Note: Material for head weight
Material | Height | Density | Radius | Outer Diameter | Shape | Weight (not accounting for hole) | Price |
Brass | 0.303 to 0.315 lb/in^3 | 1.5 | Cylinder | 3 lb | |||
Stainless Stain | 1.48 in. | 0.27 to 0.29 lb/in^3 | 1.5 in. | 3 in. | Cylinder | 3lb | $86.70 for 6 in |
Low-Carbon Steel |
Vertebrae
https://www.thingiverse.com/thing:4801717
Proportion Head to Vertebrae:
Piece | Real Human | Prototype |
Head Weight | 10 lbs | 3 lbs |
Vertebrae Weight | 44.1 grams | |
Head Weight | Vertebrae Weight | |
Real Human | 10 lbs | 44.1 grams |
Prototype | 3 lbs | 20 grams |
Determination of Proportion:
50% scale for the vertebrae, 30% scale for the head (maximum size for each permissible by dimensions of payload)
11/17/2024 Work Session:
We took off the supports on the initial 3d prints for the spine models. They turned out decent - print quality was low but ball-socket joints work. The spine model could be fully assembled. Next print is being printed so we have another version, but it is using tree supports to see if that is easier. The file was saved and will be printed when someone gets to the metropolis.
Spine model:
Neck model (what surrounds the neck)
Brace
11/24/2024 Work Session:
We took off all the supports for the new 3D printed models of the cervical spine. We have several at the scale of the payload and one model which is 1:1 scale of the actual cervical spine.

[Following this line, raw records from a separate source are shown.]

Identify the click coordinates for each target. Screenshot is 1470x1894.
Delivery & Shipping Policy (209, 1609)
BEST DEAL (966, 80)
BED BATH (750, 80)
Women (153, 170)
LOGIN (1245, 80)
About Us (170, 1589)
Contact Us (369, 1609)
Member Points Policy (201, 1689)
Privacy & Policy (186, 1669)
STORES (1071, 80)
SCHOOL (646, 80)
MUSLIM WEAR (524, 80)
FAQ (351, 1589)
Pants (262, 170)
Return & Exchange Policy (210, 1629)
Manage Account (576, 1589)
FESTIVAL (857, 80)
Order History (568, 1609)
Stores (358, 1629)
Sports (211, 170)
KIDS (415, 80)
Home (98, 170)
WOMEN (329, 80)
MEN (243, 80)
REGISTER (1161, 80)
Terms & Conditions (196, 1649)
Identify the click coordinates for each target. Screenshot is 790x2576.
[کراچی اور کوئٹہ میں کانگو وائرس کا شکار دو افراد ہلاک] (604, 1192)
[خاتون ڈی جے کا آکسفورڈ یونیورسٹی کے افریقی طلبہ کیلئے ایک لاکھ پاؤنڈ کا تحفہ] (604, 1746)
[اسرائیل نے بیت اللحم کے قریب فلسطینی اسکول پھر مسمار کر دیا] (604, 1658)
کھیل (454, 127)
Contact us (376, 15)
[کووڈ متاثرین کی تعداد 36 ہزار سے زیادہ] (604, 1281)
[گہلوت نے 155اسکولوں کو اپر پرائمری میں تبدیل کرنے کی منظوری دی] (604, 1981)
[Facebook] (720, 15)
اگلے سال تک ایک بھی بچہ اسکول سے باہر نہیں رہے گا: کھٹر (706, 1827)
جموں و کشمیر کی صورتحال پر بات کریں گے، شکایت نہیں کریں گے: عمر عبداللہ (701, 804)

We adjusted the stl files for the C1-C7 vertebrae, removing the ball and socket joints; there is now space to adhere the faux intervertebral disks. The new files, at payload scale, can be found in the Teams under the aura-strucc-pl-spine-3 folder.
We refined the CAD of the neck brace, scaling it down so it will fit the cervical spine model. We also implemented a "tongue and groove" approach, allowing each piece of the neck brace to interlock. The foam component of the neck-brace was created in a separate SolidWorks file with the correct material (polyethylene foam).
The CAD was also altered for the head. We realized a traditional cylinder was insufficient to represent the structure of a jaw. The neck brace would have been flush against the flat end of the cylinder, and this rigid connection would have unnaturally stopped all compressive forces on the spine. Instead, the 3in diameter by 1.48in tall head cylinder was given a 0.5 in fillet at its bottom edge. A hole cutout was also made for the rod. Now, the head will fit more naturally against the curvature of the neck brace, and actually be in contact with the supporting foam.
Finally, we received our slide assignments for CDR. We are working on creating a 3D, animated visual representation of the cervical spine/ neck assembly with the final payload in SolidWorks.